* Goal of the exercise *
Every entry must appear in the output exactly as it does here.
====== Excerpted records ======
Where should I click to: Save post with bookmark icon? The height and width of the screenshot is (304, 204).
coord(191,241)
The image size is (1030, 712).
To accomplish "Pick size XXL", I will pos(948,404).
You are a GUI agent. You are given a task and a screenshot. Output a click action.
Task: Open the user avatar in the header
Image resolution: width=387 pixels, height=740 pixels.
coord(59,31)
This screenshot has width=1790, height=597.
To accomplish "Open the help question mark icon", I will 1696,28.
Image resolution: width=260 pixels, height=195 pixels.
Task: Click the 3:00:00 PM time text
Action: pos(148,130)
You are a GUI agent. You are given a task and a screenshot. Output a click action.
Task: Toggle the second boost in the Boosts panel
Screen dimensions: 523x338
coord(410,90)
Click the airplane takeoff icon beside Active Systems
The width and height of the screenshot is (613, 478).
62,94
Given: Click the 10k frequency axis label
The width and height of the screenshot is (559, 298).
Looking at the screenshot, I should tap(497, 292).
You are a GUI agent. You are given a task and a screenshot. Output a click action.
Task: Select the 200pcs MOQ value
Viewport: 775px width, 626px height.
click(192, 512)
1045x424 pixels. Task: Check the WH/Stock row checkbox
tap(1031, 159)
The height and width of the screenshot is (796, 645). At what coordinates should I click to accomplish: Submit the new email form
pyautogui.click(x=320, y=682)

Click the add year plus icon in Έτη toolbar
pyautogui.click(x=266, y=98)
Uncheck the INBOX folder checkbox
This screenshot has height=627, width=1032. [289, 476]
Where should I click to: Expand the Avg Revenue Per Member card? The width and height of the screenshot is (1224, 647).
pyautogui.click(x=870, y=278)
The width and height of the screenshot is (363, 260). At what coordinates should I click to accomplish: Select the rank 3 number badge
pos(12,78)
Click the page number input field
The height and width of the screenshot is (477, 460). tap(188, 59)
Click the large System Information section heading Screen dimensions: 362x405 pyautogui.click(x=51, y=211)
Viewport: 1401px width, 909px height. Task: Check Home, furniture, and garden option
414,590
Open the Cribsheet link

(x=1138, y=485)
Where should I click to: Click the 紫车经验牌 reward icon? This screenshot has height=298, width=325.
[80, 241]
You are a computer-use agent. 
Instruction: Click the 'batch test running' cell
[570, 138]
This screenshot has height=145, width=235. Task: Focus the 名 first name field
======
* Response to the task *
Where should I click to: Save post with bookmark icon? The height and width of the screenshot is (304, 204).
coord(191,241)
The image size is (1030, 712).
To accomplish "Pick size XXL", I will pos(948,404).
You are a GUI agent. You are given a task and a screenshot. Output a click action.
Task: Open the user avatar in the header
Image resolution: width=387 pixels, height=740 pixels.
coord(59,31)
This screenshot has width=1790, height=597.
To accomplish "Open the help question mark icon", I will 1696,28.
Image resolution: width=260 pixels, height=195 pixels.
Task: Click the 3:00:00 PM time text
Action: pos(148,130)
You are a GUI agent. You are given a task and a screenshot. Output a click action.
Task: Toggle the second boost in the Boosts panel
Screen dimensions: 523x338
coord(410,90)
Click the airplane takeoff icon beside Active Systems
The width and height of the screenshot is (613, 478).
62,94
Given: Click the 10k frequency axis label
The width and height of the screenshot is (559, 298).
Looking at the screenshot, I should tap(497, 292).
You are a GUI agent. You are given a task and a screenshot. Output a click action.
Task: Select the 200pcs MOQ value
Viewport: 775px width, 626px height.
click(192, 512)
1045x424 pixels. Task: Check the WH/Stock row checkbox
tap(1031, 159)
The height and width of the screenshot is (796, 645). At what coordinates should I click to accomplish: Submit the new email form
pyautogui.click(x=320, y=682)

Click the add year plus icon in Έτη toolbar
pyautogui.click(x=266, y=98)
Uncheck the INBOX folder checkbox
This screenshot has height=627, width=1032. [289, 476]
Where should I click to: Expand the Avg Revenue Per Member card? The width and height of the screenshot is (1224, 647).
pyautogui.click(x=870, y=278)
The width and height of the screenshot is (363, 260). At what coordinates should I click to accomplish: Select the rank 3 number badge
pos(12,78)
Click the page number input field
The height and width of the screenshot is (477, 460). tap(188, 59)
Click the large System Information section heading Screen dimensions: 362x405 pyautogui.click(x=51, y=211)
Viewport: 1401px width, 909px height. Task: Check Home, furniture, and garden option
414,590
Open the Cribsheet link

(x=1138, y=485)
Where should I click to: Click the 紫车经验牌 reward icon? This screenshot has height=298, width=325.
[80, 241]
You are a computer-use agent. 
Instruction: Click the 'batch test running' cell
[570, 138]
This screenshot has height=145, width=235. Task: Focus the 名 first name field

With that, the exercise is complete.